To mitigate these challenges, generic drugs have emerged as cost-effective alternatives to patented medications. Generics contain the same active ingredients and demonstrate similar bioavailability, offering comparable therapeutic efficacy at a lower cost. As patents for more oncology drugs expire, the availability of generics is expanding, making the continuous evaluation of their quality, safety, and efficacy essential.8 However, heterogeneity in regulatory frameworks for generic drug approval across countries creates inconsistencies, and causes delays in access to essential treatments.9 In particular, Arabian Gulf nations face disparities in standardized approval mechanisms, reimbursement evaluation, and procurement strategies of pharmaceuticals, raising concerns about the consistency and reliability of generic oncology treatments.10,11

Multi-criteria decision analysis (MCDA) provides a structured approach to complex healthcare decision-making, integrating multiple factors such as cost, clinical effectiveness, safety, and patient quality of life.12 This paper explores the potential of MCDA in assessing oncology generics within the Gulf region, emphasizing its role in improving regulatory processes and ensuring optimal treatment outcomes.

METHODS

A multidisciplinary panel of 10 formulary management experts (including pharmacists, health economists, and procurement specialists) from the UAE, Qatar, Kuwait, Bahrain, and Oman participated in a structured workshop held on October 29, 2024, in Dubai. Participants were selected based on their extensive experience (minimum 10 years) in oncology formulary management, participation in pharmacy and therapeutics committees, and involvement in national healthcare projects. The objective was to identify optimization strategies for selecting off-patent oncology medications and develop an MCDA tool for value assessment. To enhance rigor, the process involved 3 phases: (1) a pre-workshop survey (Round 1) where experts independently weighted key criteria (eg, manufacturing quality, cost, supply reliability); (2) a 3-hour workshop with case studies and discussions to refine interpretations and address discrepancies; and (3) a post-discussion anonymous voting round (Round 2) to finalize weights, ensuring consensus and mitigating bias. The direct percentage allocation method was used for weighting, with the sum of all criteria fixed at 100%. While no formal sensitivity analysis was conducted, the iterative pre/post-discussion voting improved weight stability. Questions were shared beforehand, and all experts had long-standing roles in hemato-oncology care, procurement, and formulary committees, incorporating cross-functional insights within their institutions. Industry sponsorship was disclosed, but weightings were determined independently by the panel. Table 1 summarizes the key discussion topics covered during the meeting.

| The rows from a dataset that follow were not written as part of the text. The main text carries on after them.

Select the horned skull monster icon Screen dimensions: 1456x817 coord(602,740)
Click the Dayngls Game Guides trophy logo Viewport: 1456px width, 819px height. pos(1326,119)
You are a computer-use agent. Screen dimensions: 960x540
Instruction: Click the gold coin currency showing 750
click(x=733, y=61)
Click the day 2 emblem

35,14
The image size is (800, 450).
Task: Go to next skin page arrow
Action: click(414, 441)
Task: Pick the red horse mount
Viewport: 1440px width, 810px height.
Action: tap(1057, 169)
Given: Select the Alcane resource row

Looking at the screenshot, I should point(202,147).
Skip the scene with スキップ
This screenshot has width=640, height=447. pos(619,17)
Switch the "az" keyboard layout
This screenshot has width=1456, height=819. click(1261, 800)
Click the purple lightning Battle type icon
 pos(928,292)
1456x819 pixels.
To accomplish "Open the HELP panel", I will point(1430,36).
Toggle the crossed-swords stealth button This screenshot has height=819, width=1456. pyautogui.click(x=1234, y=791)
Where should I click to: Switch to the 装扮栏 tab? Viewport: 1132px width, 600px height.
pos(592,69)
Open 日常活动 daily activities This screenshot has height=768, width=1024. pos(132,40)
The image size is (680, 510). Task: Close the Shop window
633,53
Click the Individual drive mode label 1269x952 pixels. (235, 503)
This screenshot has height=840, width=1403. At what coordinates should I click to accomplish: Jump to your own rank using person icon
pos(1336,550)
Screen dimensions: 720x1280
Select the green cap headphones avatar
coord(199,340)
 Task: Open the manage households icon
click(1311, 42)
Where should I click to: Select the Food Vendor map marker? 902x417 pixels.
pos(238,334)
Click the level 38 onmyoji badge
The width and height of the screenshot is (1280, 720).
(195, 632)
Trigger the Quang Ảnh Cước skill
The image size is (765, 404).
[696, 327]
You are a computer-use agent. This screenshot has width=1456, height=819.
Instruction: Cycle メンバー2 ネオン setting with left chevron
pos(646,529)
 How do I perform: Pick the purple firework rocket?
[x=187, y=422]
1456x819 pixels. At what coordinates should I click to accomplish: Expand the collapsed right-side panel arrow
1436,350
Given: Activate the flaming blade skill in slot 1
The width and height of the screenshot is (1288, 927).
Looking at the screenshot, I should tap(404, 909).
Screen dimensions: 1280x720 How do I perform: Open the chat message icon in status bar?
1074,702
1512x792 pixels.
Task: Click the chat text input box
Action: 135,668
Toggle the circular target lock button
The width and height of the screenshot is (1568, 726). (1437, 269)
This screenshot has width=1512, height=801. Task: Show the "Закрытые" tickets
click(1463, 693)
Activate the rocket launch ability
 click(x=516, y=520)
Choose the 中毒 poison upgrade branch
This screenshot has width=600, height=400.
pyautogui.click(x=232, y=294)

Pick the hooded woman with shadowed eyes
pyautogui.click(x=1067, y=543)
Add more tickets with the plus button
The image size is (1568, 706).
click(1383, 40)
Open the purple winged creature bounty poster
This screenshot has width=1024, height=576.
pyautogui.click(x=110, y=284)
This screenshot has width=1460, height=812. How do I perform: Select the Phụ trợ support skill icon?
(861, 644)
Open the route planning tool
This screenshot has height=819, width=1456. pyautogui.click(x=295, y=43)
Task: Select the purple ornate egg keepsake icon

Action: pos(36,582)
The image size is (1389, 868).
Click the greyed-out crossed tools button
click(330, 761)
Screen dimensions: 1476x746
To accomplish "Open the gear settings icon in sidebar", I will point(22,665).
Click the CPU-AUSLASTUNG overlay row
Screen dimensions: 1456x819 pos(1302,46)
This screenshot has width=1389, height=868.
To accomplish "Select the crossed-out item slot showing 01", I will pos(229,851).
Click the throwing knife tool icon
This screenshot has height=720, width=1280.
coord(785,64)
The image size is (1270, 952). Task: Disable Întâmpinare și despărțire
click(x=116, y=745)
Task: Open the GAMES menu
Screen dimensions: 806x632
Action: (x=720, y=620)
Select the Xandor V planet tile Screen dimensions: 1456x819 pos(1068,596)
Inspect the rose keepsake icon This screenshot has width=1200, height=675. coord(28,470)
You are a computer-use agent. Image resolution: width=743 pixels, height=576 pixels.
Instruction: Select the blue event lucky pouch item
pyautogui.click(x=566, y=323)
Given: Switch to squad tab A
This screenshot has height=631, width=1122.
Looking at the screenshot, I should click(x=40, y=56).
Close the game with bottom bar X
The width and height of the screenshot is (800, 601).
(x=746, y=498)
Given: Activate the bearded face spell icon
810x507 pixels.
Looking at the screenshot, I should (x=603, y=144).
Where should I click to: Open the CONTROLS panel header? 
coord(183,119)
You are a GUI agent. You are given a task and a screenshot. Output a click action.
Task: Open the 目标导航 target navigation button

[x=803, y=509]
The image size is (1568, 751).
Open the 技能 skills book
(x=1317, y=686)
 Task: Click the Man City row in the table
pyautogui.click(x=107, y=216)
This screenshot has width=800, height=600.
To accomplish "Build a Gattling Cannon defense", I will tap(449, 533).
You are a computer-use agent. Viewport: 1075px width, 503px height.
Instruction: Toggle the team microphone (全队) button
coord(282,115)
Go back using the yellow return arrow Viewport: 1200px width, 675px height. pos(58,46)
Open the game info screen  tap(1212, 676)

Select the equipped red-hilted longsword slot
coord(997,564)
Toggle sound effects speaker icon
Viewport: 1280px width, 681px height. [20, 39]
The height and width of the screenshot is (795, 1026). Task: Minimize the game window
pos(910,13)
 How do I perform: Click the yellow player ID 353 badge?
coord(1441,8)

Table 1.Key Discussion Topics
  1. What are your experiences with using high-quality generic medications for oncology patients in the lower GCC region?

  2. What is the role of high-quality generics in cost containment?

  3. In your opinion, are lower GCC patients generally receptive to the use of generic medications for their oncology treatments? How do you manage any feedback they might have?

  4. What are the challenges you face in terms of availability and access to medications which improved by high-quality generics?

  5. How do you evaluate the cost-effectiveness of new oncology medications when considering formulary addition?

  6. What is the process for assessing the budget impact of adding a new oncology drug to the formulary, and what factors are most critical?

  7. How do you involve key stakeholders (physicians, payers, patients) in the decision-making process for formulary additions?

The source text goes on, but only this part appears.